The Clean Economy Act passed the House, 51-45, on March 5, and passed the Senate, 22-17, the next day. One Republican in each chamber joined Democrats.
Northam signed the legislation in April.
The environmental negotiators say they are happy with the progressive policies in the new law.
Its mandate that utilities generate all electricity without fossil fuels by 2050 is the first of its kind in the South.
The law requires the SCC to consider the social costs of carbon emissions for new utility projects, which environmentalists say will help the state fight climate change.
“It will be very hard for Dominion to get approval to build any gas of any size,” said Cleveland, who helped write the original Clean Economy Act.
The law also shrinks Dominion’s energy monopoly a bit, allowing private parties to own 35% of new large solar projects. Previous law capped that amount at 25%. Environmental negotiators wanted a 50-50 split.
Other environmentalists, however, said the bill moves too slowly toward a transition to renewable energy. On energy efficiency, the language in the law was watered down to the point that the utility can nearly meet the mandate through programs it already planned under a previous law, according to a company filing.
Will Reisinger, a former assistant attorney general who practices with Richmond clean energy firm ReisingerGooch, said the bill is good for Dominion because it allows the company to make a lot of money.
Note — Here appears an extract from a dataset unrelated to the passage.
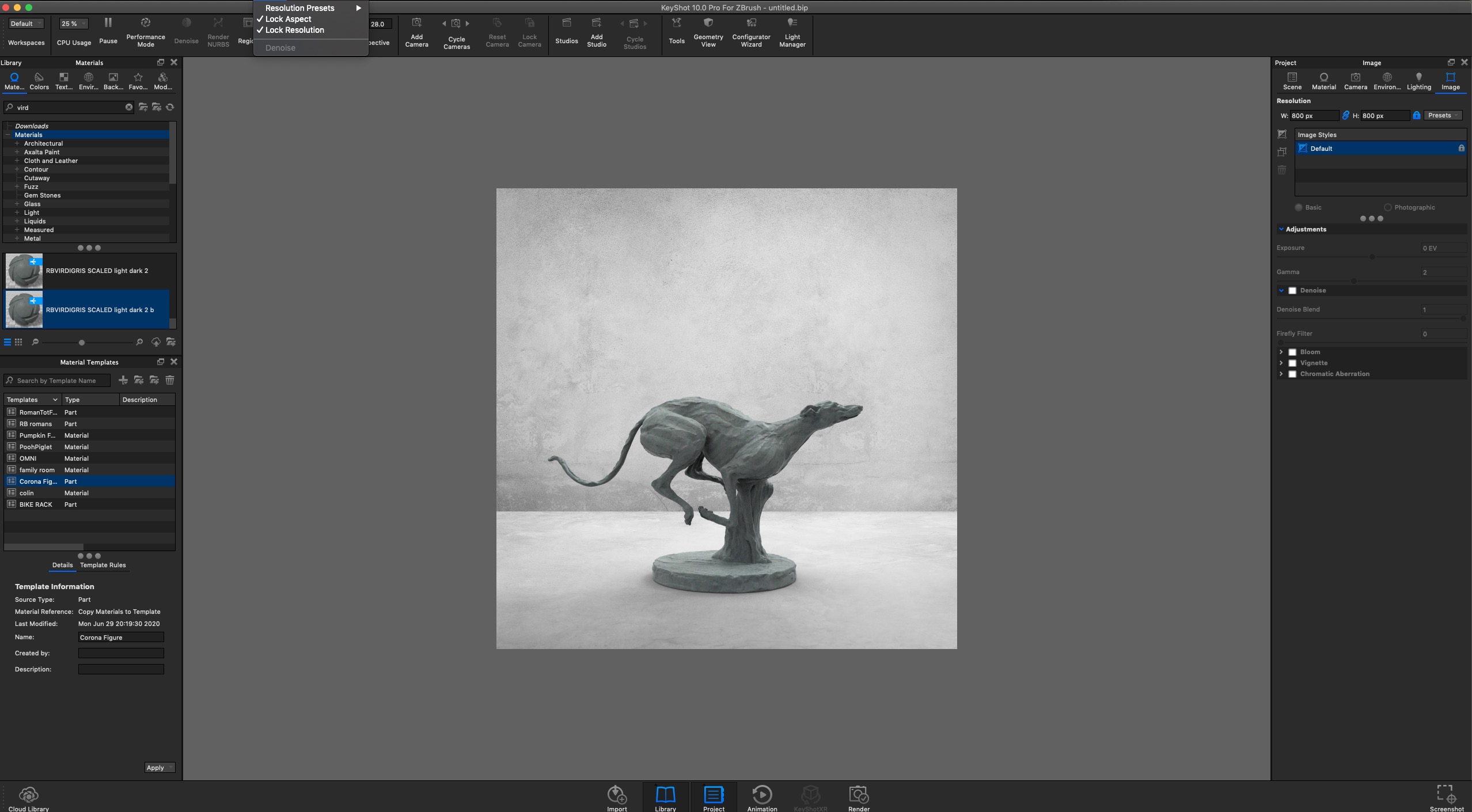
Task: Open the resolution Presets dropdown
Action: click(1443, 115)
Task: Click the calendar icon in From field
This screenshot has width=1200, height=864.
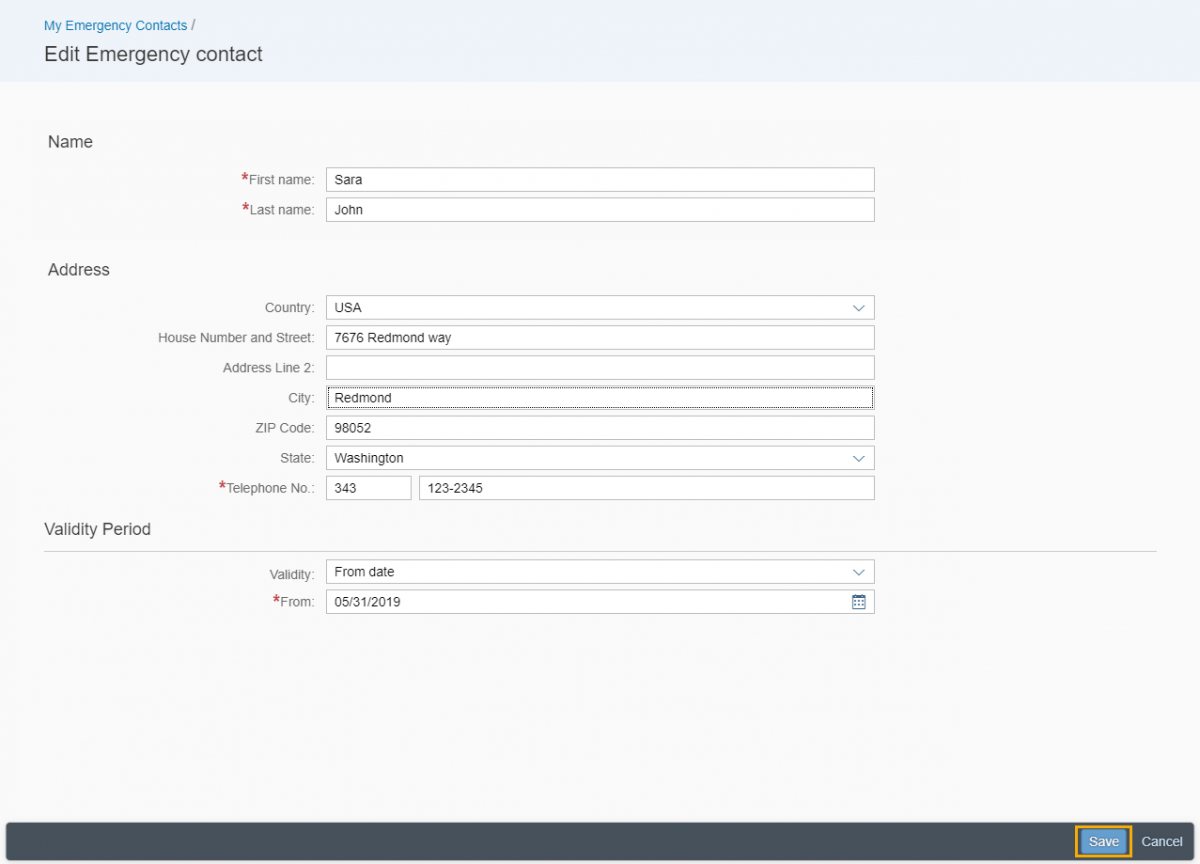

And the legislature missed an opportunity to pair that with fair electricity rates, he said.
“We have to pay attention to costs,” he said. “If we do the clean energy transition in a really expensive, inefficient manner, it’s going to impose unreasonable, unbearable costs on consumers and businesses and I just don’t think it’s going to work.”
But from Wall Street, Virginia took away risk for investors, which is important, said Shar Pourreza, managing director for North American power and utilities at New York investment firm Guggenheim Partners.
In other states, the risk of developing offshore wind is on the utility, he said.
For Dominion, the law has taken on even more significance.
Four months after the session ended, on July 5, its parent company announced it was selling its gas assets and canceling plans to build the Atlantic Coast Pipeline, an $8 billion project to carry natural gas from West Virginia. Dominion said the federally regulated project collapsed, in part, because of legal challenges from environmentalists.
Dominion Executive Chair Tom Farrell said in a news release that the company would instead focus on something else: A clean energy profile in “its premier state-regulated, sustainability-focused utilities.”